Performance Tuning (Programming PHP)

13.5. Performance Tuning

Before thinking much about performance tuning, get your code working. Once you have working code, you can then locate the slow bits. If you try to optimize your code while writing it, you'll discover that optimized code tends to be more difficult to read and to take more time to write. If you spend that time on a section of code that isn't actually causing a problem, that's time that was wasted, especially when it comes time to maintain that code, and you can no longer read it.

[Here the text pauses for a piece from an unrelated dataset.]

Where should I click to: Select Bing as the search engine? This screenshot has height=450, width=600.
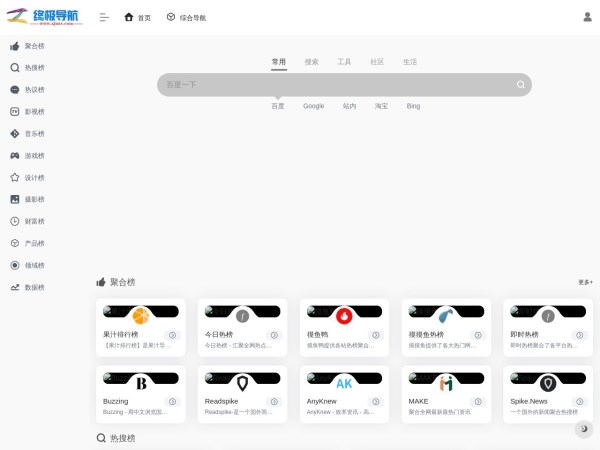413,106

Once you get your code working, you may find that it needs some optimization. Optimizing code tends to fall within one of two areas: shortening execution times and lessening memory requirements.

Before you begin optimization, ask yourself whether you need to optimize at all. Too many programmers have wasted hours wondering whether a complex series of string function calls are faster or slower than a single Perl regular expression, when the page that this code is in is viewed once every five minutes. Optimization is necessary only when a page takes so long to load that the user perceives it as slow. Often this is a symptom of a very popular site—if requests for a page come in fast enough, the time it takes to generate that page can mean the difference between prompt delivery and server overload.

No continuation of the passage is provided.